The Power of Love Tour was the debut headlining concert tour by English singer Sam Bailey in early 2015. The tour supported Bailey's debut album The Power of Love (2014), which was released after her win on the tenth series of The X Factor in 2013.

Background 
Bailey promoted The Power of Love on her first tour, The Power of Love Tour, which visited 17 cities in the United Kingdom with 4 sold out dates and grossed £760,000 with 19,409 attending. The tour was announced on her website and other official outlets.

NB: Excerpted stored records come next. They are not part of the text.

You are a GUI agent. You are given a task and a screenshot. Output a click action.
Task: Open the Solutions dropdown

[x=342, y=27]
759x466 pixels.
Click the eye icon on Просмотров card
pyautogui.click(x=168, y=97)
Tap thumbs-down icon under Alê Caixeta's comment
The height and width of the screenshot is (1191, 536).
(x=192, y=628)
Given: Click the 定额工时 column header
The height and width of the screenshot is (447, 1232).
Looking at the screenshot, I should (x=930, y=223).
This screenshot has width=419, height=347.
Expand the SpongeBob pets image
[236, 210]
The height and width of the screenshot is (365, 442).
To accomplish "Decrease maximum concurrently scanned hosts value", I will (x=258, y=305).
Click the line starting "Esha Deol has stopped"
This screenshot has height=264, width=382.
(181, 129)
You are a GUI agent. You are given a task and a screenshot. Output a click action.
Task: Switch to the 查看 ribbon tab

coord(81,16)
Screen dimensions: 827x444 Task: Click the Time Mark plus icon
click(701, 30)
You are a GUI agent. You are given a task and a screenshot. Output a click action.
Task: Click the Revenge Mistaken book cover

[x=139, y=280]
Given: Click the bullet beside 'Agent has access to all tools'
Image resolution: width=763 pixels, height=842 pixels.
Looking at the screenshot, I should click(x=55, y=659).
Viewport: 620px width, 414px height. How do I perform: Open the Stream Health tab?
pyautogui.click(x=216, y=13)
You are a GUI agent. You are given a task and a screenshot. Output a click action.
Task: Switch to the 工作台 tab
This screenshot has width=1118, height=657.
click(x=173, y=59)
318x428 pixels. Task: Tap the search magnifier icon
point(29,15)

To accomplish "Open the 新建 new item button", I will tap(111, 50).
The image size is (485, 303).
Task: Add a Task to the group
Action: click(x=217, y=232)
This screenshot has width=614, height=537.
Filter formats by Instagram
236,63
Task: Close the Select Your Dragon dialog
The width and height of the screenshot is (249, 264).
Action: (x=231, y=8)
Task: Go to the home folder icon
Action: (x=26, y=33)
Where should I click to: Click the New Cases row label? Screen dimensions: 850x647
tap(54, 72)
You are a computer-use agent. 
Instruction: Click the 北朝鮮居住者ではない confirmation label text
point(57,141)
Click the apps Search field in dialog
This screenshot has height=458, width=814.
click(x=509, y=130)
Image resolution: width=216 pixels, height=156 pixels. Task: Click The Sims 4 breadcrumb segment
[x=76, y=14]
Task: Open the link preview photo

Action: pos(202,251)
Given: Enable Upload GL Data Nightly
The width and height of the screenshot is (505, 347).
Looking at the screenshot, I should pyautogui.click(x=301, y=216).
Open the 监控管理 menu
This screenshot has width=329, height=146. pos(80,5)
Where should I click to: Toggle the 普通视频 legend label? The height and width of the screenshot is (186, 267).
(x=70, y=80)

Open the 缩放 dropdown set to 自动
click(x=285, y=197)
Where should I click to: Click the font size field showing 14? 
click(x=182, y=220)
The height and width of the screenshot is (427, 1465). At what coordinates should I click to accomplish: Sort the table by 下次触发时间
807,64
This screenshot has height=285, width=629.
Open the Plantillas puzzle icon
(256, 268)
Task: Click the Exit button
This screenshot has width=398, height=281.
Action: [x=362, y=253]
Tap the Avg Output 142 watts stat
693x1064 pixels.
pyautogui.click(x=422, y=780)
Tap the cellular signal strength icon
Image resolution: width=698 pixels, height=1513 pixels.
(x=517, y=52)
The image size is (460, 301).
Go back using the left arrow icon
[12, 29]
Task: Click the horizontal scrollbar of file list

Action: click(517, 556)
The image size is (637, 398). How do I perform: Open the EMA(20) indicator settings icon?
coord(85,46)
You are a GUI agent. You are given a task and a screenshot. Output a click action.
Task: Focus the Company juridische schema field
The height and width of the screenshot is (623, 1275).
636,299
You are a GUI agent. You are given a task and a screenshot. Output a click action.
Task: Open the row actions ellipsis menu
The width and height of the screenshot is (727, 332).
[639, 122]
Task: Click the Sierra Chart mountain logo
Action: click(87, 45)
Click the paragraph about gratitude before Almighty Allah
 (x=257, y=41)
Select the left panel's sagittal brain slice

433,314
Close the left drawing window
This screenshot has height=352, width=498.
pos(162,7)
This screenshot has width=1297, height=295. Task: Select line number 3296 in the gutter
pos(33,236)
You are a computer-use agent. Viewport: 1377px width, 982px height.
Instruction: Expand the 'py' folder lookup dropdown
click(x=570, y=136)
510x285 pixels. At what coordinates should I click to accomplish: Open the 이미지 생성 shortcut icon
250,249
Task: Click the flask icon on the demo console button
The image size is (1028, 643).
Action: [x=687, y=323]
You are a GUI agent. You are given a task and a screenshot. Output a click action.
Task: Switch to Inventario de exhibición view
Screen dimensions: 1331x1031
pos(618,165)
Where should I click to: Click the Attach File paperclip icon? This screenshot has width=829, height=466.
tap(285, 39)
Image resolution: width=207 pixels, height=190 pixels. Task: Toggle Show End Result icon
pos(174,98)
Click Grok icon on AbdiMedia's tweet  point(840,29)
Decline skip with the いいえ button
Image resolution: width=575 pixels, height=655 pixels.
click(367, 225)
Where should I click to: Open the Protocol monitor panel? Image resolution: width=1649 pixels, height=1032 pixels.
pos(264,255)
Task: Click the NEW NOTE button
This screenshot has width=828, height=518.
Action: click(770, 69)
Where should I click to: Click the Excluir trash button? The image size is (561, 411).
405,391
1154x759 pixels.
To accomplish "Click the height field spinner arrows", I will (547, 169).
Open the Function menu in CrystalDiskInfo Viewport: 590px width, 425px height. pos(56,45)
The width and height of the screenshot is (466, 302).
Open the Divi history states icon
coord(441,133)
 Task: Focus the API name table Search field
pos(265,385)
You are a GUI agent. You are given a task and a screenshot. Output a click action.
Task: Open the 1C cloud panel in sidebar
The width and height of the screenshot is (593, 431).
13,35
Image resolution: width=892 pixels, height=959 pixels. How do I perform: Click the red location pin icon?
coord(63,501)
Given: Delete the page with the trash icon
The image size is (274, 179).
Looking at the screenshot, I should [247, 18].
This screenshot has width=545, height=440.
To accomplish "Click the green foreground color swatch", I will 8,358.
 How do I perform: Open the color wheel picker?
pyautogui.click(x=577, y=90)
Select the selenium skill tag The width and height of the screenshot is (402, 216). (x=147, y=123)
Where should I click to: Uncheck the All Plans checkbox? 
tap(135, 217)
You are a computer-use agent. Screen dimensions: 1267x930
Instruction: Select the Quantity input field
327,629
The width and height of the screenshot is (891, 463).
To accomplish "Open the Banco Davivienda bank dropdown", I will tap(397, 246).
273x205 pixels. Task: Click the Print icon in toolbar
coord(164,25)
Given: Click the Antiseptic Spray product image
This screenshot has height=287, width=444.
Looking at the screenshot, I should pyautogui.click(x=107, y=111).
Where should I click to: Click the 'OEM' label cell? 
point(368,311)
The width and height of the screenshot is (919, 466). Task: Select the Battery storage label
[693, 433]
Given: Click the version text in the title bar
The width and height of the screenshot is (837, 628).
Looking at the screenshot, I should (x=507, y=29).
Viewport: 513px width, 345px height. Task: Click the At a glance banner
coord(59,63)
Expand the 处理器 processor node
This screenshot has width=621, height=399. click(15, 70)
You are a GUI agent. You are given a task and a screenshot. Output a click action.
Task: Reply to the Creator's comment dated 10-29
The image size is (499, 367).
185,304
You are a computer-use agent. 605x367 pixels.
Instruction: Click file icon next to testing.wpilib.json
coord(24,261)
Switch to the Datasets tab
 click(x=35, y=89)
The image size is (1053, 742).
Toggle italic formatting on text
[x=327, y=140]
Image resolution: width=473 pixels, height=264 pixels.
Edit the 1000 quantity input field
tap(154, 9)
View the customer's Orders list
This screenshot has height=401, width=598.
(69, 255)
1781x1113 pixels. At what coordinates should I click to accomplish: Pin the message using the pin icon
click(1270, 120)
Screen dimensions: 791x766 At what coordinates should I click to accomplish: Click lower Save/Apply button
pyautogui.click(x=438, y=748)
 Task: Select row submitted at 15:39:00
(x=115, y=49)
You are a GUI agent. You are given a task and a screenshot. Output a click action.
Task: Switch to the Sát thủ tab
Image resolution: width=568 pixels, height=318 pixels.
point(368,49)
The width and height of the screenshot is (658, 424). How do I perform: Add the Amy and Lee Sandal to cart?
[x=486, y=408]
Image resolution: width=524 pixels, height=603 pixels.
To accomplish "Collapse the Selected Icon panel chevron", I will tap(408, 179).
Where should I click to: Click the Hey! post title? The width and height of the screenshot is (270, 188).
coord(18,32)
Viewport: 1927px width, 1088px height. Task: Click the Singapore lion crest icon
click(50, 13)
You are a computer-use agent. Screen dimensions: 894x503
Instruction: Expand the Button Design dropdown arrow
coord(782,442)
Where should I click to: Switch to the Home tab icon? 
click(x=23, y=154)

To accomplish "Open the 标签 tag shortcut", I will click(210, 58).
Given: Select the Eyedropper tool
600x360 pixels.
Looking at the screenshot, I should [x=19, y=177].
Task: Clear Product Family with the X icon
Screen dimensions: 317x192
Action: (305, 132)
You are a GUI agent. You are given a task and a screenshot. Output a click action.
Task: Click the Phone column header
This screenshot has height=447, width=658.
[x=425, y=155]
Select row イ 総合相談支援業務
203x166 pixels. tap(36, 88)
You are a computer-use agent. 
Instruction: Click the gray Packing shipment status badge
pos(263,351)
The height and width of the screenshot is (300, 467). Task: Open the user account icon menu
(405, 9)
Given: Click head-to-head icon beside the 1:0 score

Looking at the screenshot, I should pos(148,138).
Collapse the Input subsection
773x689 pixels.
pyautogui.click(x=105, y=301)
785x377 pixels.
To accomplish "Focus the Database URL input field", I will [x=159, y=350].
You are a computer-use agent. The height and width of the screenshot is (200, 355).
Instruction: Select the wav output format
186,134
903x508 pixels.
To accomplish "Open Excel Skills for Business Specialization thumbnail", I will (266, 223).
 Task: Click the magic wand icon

An official announcement stated that Bailey would perform two pre-shows a few days before the official tour start date on 29 January 2015. The tour officially commenced on 29 January with two sold out dates at the De Montford Hall in Leicester, England and ended on 18 February in London.

Set list
This set list is representative of the show on 29 January 2015 in Leicester.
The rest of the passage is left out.